• **EXERCISE DIRECTIONS**:
Beginning with the line that holds "Viewport: 1471px width, 626px" and ending with the last line below, repeat each line exactly, leaving any pictures out.

____ SOURCE DATA

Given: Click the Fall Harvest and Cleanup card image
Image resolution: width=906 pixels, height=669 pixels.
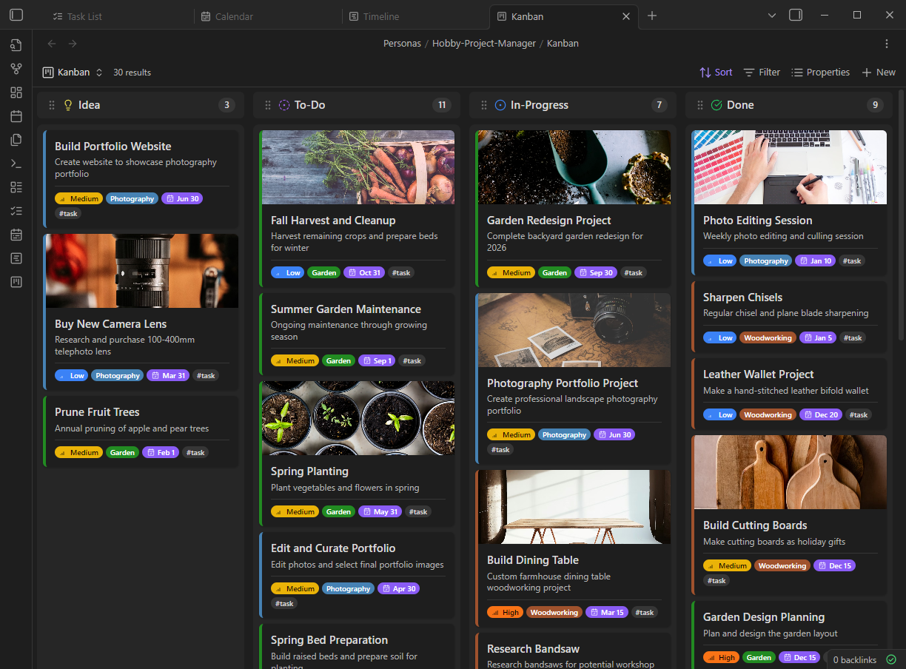Looking at the screenshot, I should pos(358,167).
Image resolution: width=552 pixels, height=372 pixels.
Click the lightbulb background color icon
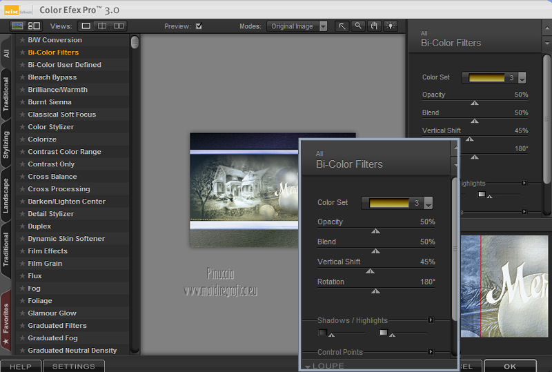click(x=391, y=26)
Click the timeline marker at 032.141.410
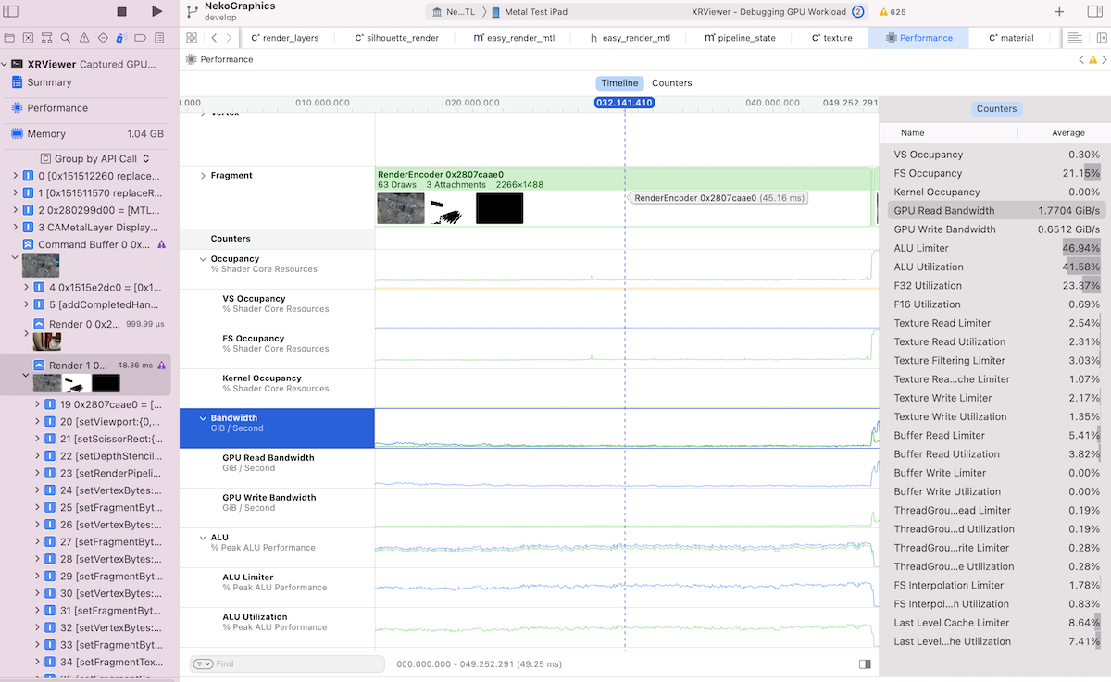This screenshot has width=1111, height=682. point(624,103)
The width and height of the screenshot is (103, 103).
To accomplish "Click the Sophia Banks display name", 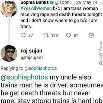I will 35,2.
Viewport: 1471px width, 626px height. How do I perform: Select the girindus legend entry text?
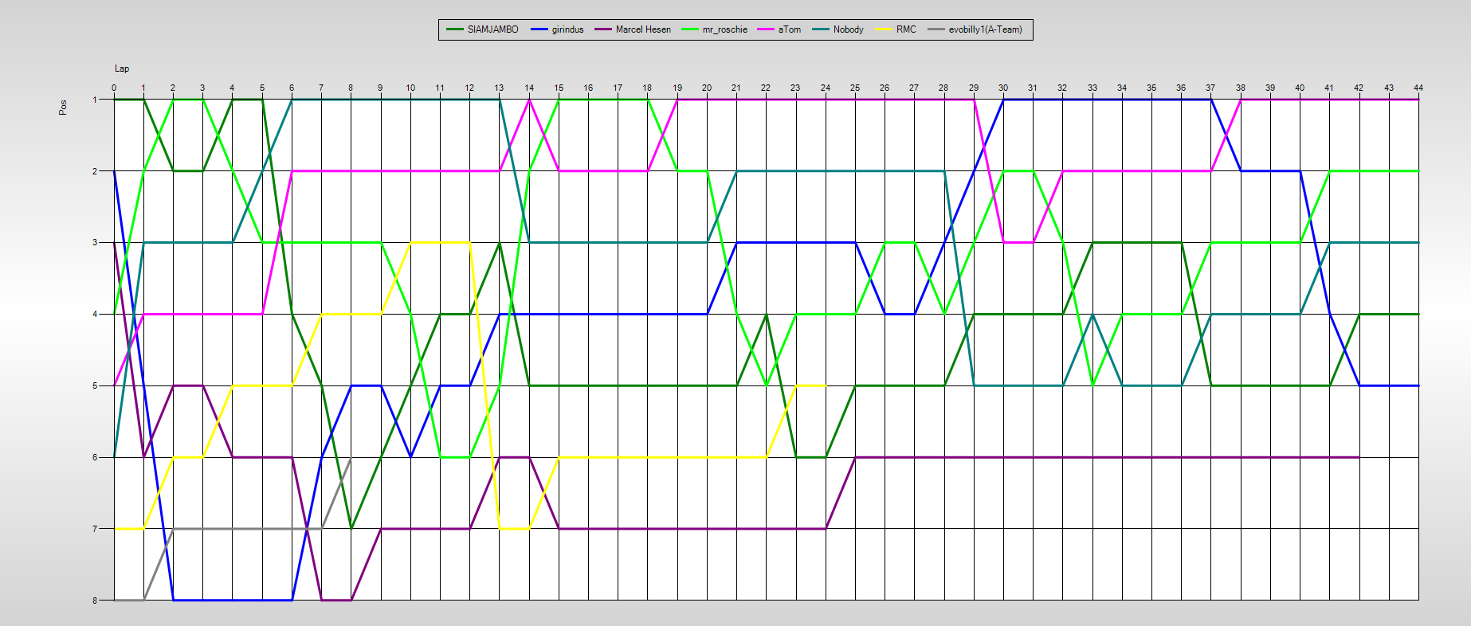[x=567, y=29]
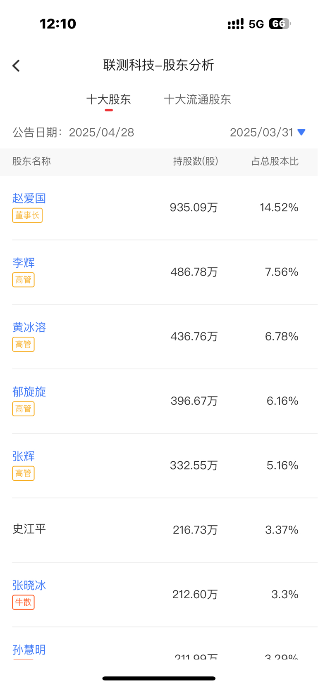Tap the 高管 tag under 李辉

tap(23, 280)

________

• **SOLUTION BELOW**:
Viewport: 1471px width, 626px height. How do I perform: Select the girindus legend entry text?
[x=567, y=29]
Tap the 高管 tag under 李辉

tap(23, 280)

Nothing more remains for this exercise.